» **EXERCISE INSTRUCTIONS**: Pull out every line below holding the word "computer".

» **SUPPLIED RECORDS**:
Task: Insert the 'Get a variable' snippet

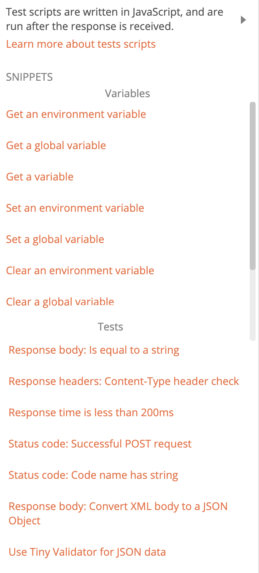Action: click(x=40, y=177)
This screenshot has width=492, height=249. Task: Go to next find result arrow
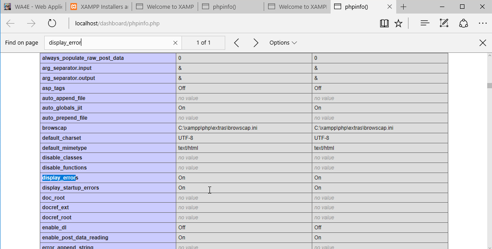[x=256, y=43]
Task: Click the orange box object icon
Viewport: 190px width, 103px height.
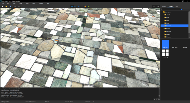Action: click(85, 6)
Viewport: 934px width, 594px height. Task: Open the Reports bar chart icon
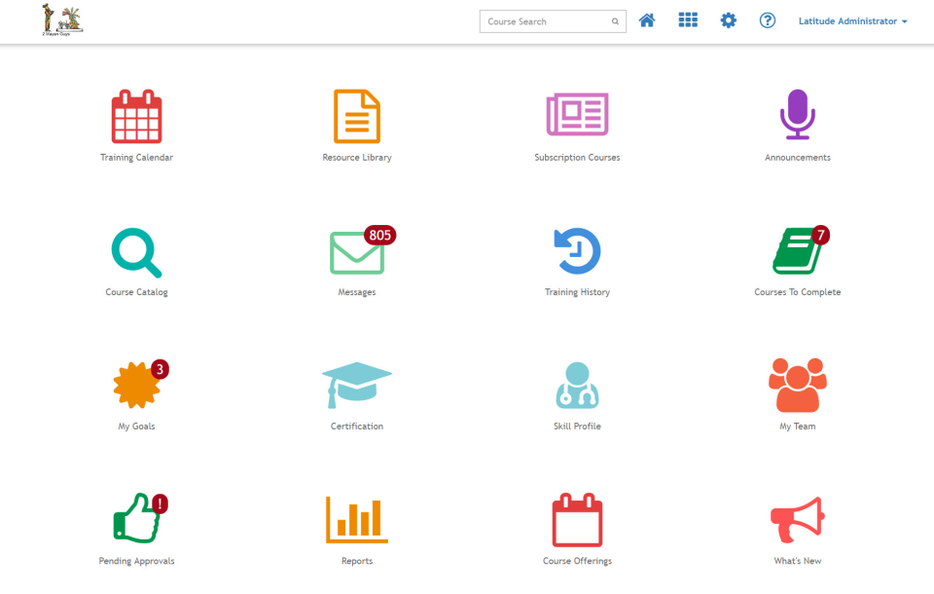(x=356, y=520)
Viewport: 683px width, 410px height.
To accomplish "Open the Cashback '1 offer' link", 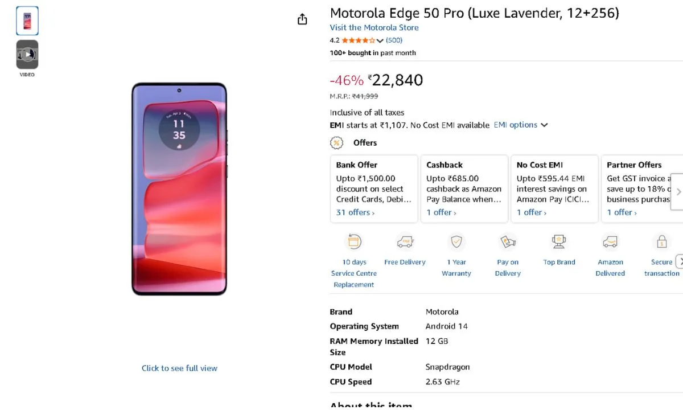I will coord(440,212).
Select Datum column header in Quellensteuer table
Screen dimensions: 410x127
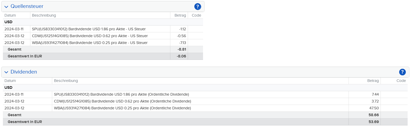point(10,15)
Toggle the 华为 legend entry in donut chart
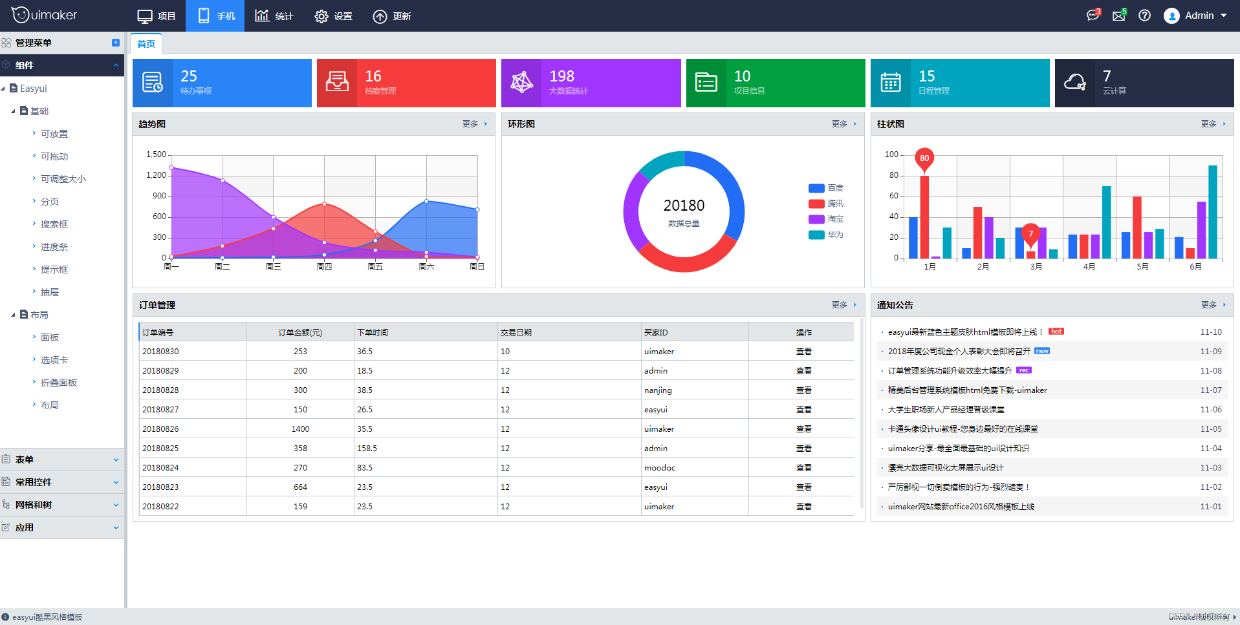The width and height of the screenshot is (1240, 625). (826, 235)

--

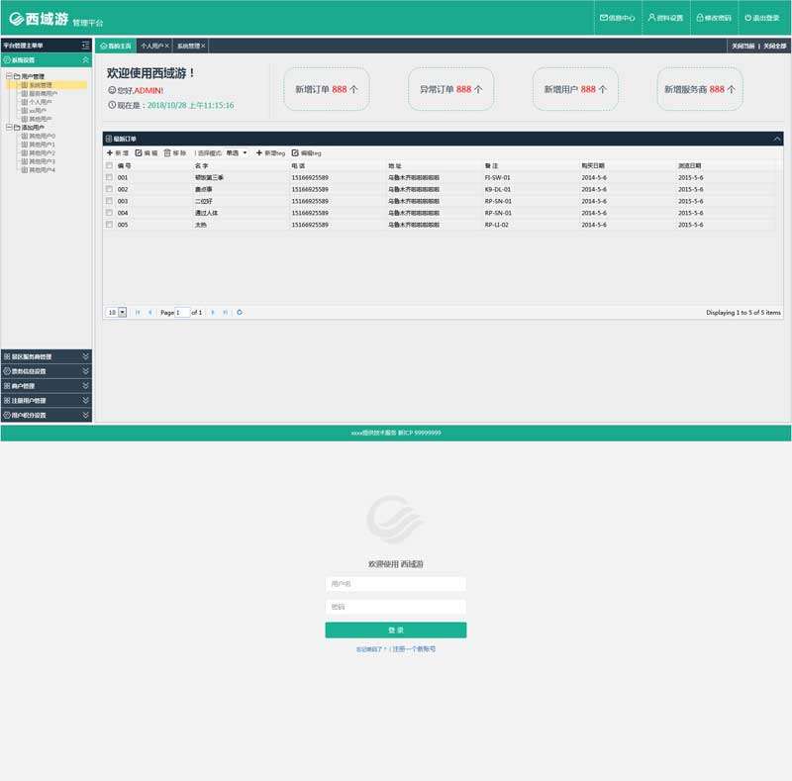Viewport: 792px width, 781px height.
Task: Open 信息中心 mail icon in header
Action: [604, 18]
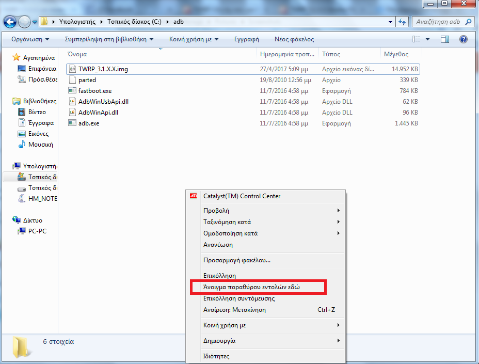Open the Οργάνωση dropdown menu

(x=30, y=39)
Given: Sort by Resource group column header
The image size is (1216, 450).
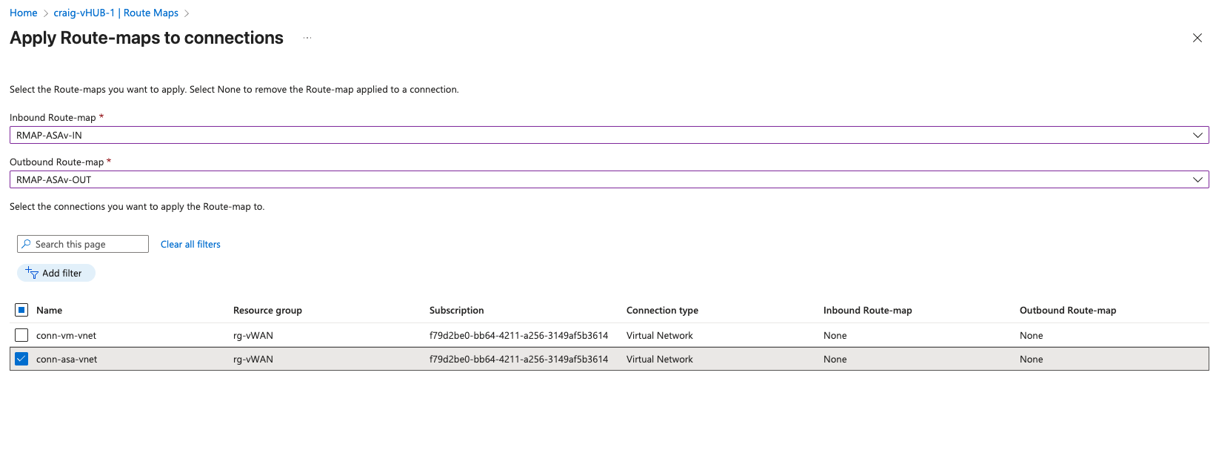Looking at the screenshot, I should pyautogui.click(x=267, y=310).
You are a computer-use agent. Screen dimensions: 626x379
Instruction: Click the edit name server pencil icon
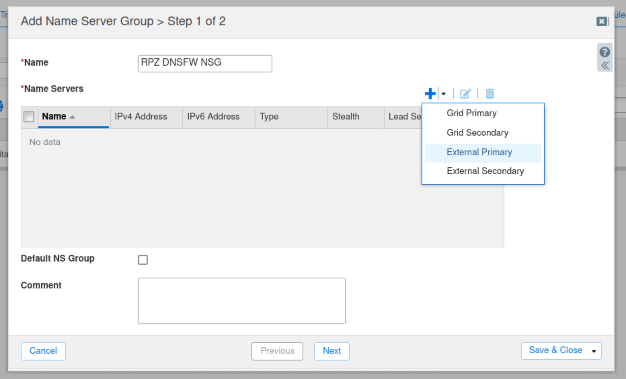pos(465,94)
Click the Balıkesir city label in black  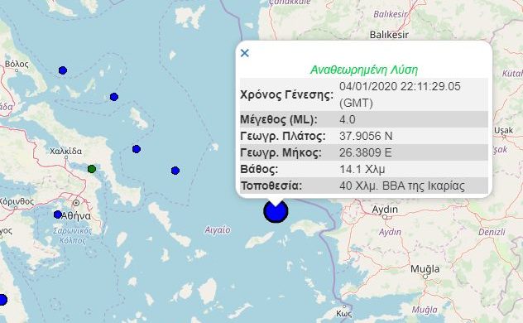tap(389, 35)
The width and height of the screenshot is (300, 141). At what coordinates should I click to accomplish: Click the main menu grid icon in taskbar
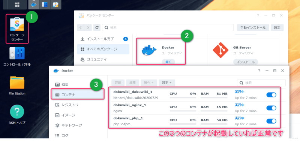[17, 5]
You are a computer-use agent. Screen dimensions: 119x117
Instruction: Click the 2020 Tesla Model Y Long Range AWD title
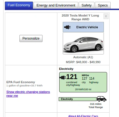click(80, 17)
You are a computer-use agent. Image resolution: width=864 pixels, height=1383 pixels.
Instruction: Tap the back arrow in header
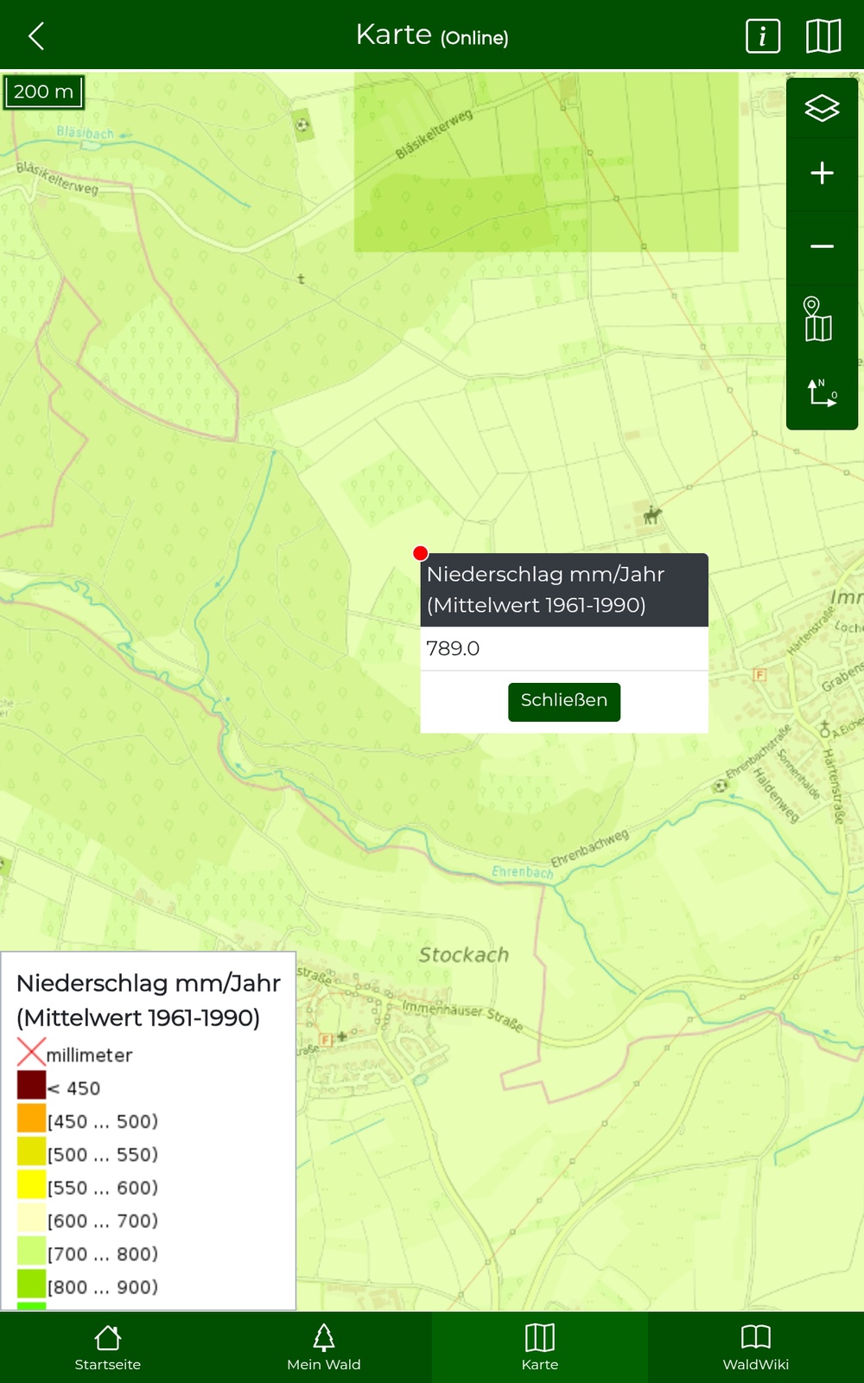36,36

» **COMPLETED TASK**:
You are a computer-use agent. Screen dimensions: 626x379
You are a computer-use agent. Screen dimensions: 119x117
You are a computer-use agent. Image resolution: width=864 pixels, height=1383 pixels.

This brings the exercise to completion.